A chat with the director of WITCH

Garret Storms asks:
Witch is inspired by and loosely based on a play from the early 1600’s called The Witch of Edmonton. Our playwright, Jen Silverman, has set this adaptation “then-ish” but, despite the play’s time period, has written the dialogue to be quite contemporary and immediate. In many ways, this play functions by having its feet firmly planted in opposing forces: past and present, comedy and drama, truth and fiction, magical and secular. Without giving too much away, what do you find to be the most exciting aspects of working on a mercurial piece like this that encompasses many contradictory things at once?

Kara-Lynn Vaeni answers:
Hmmmmm. Well, the answer that comes to mind right away is that I love working on any Jen Silverman play PERIOD. She writes about topics that I personally find Very Important while also being scary and exhausting to continue to think about in the abstract or in my actual personal life.
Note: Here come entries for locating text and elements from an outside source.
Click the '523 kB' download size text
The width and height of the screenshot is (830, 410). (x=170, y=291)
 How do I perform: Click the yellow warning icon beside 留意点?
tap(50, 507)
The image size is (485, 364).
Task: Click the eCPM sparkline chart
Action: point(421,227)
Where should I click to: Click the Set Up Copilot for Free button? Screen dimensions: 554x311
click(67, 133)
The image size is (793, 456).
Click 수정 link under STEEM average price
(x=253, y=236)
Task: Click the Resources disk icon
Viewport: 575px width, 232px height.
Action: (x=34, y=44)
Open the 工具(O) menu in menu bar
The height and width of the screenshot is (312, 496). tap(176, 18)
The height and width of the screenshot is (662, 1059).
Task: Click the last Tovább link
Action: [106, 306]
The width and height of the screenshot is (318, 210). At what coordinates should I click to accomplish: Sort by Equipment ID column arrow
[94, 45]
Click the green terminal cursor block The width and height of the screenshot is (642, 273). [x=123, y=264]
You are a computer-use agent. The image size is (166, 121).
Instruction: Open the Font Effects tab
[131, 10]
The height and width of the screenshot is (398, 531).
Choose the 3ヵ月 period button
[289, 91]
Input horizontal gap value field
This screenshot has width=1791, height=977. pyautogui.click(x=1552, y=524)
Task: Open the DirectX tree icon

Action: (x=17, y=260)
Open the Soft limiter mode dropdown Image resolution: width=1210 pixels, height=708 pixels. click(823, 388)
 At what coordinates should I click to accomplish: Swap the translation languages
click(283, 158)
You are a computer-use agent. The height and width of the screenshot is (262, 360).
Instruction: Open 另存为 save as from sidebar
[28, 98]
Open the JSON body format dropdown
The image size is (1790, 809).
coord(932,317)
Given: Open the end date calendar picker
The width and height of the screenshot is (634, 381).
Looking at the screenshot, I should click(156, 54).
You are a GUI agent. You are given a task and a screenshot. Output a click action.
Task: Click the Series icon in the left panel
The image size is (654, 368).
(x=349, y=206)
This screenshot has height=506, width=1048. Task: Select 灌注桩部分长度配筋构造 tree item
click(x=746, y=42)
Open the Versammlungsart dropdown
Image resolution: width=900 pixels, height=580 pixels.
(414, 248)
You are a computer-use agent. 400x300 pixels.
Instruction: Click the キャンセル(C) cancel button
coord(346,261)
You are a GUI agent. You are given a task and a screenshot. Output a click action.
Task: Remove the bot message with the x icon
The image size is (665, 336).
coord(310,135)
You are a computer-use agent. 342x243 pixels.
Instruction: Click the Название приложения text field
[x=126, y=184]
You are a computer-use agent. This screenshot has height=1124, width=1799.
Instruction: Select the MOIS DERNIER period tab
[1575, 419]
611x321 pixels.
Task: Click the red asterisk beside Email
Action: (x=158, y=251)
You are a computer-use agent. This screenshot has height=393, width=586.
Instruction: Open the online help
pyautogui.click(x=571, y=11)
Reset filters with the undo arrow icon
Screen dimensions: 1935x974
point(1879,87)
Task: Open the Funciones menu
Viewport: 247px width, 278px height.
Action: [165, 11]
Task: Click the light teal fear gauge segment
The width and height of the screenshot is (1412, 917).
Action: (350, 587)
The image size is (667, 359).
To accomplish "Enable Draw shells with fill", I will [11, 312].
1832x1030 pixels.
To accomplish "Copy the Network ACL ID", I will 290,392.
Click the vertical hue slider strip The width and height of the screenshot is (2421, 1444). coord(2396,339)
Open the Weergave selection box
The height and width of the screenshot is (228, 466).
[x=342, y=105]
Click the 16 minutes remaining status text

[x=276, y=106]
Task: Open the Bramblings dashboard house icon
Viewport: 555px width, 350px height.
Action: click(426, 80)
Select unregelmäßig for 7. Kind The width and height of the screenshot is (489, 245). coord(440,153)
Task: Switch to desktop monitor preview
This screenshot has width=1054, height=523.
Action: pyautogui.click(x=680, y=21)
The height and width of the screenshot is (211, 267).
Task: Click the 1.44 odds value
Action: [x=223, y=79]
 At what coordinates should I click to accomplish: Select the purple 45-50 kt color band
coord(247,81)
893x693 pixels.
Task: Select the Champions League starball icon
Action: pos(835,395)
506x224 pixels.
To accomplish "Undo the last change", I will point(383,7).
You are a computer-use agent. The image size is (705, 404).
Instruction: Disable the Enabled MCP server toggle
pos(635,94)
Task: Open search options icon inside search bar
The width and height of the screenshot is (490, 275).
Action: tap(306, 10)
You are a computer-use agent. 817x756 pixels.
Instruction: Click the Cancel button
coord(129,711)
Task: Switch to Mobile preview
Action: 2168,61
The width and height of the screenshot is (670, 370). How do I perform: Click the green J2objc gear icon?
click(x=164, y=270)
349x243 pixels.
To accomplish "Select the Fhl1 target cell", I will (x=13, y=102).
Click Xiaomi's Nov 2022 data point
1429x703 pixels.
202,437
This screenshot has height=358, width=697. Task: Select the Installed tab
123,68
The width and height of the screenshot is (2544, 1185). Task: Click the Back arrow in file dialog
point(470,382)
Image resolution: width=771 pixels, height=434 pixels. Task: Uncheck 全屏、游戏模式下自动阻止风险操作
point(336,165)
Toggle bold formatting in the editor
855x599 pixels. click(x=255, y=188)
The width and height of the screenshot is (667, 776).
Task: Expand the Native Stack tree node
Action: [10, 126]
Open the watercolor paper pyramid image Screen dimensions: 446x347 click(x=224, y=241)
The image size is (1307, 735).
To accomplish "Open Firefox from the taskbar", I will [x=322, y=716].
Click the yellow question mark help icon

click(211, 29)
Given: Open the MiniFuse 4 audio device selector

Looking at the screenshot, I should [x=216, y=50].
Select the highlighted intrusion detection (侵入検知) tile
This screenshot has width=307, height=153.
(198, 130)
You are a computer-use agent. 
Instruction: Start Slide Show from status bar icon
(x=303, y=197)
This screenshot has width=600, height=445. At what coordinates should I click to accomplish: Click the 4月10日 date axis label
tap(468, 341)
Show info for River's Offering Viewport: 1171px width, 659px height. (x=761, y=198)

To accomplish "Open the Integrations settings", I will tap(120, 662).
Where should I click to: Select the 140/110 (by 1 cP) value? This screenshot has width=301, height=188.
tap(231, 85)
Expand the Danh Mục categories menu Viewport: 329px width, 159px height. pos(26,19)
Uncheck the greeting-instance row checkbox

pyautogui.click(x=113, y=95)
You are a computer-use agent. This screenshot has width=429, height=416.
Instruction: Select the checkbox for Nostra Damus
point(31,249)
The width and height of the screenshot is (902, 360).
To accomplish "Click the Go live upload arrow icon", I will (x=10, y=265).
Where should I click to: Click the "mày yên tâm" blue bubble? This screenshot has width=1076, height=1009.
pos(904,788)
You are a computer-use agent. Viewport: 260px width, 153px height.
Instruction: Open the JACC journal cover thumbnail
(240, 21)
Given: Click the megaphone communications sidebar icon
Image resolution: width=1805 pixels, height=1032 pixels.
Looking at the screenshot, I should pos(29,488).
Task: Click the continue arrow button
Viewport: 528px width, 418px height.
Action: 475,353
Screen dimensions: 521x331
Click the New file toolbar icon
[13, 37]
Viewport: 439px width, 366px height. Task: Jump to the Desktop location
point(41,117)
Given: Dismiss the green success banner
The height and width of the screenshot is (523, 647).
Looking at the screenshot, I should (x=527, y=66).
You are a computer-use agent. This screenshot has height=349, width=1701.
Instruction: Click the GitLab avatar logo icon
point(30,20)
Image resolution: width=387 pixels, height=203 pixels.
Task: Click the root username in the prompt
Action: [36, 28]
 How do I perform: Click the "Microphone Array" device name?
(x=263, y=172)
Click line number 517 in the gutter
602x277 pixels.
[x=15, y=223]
For example, I would say one thing Witch deals with is the dehumanization of women by men as a (very successful) way to access and retain power.

So if we just go ahead and say, “this play has feminism at its core”---well, that’s a Very Important topic for me. But also? It’s been Very Important for decades and it never seems to be quite solved. And it’s scary and exhausting feeling like, “we’re never going to be able to put the need for feminism to bed because treating women as less than men somehow never seems to go out of style, somewhere in the world.”

BUT— I would say this play has feminism at its core, because that’s very often what I think is at the core of many things.

I think another person might say this play is about how to raise a boy into a man and keep him safe when you are a single father. Another person might say it’s about how to get out of poverty. Someone else might say it’s a fun piece about the devil falling in love with a witch who isn’t a witch. Evan Michael Woods (who plays Cuddy) would definitely say it’s mostly a play about being the Best Morris Dancer Ever.

But ALL those people would say that this play is a delight! Because that’s the thing about Jen’s plays — they deal with difficult questions through magic! And spectacle! And humor! And treating every character fairly so even if you vehemently disagree with what they say or do, you totally understand why they need to say and do it. (Which is such a rarity in the actual world right now.)

Finally, specific to Witch being a delight, Jen sets up an expectation by putting everyone in period clothing and then smashes it (they all speak like it’s 2022) with delightful results! And you can try to put words to why she did that, and what she wants us to think about by doing it — or you can just roll with it and enjoy. And you will have a great experience either way. She keeps us guessing the whole time and I love trying to keep up with her.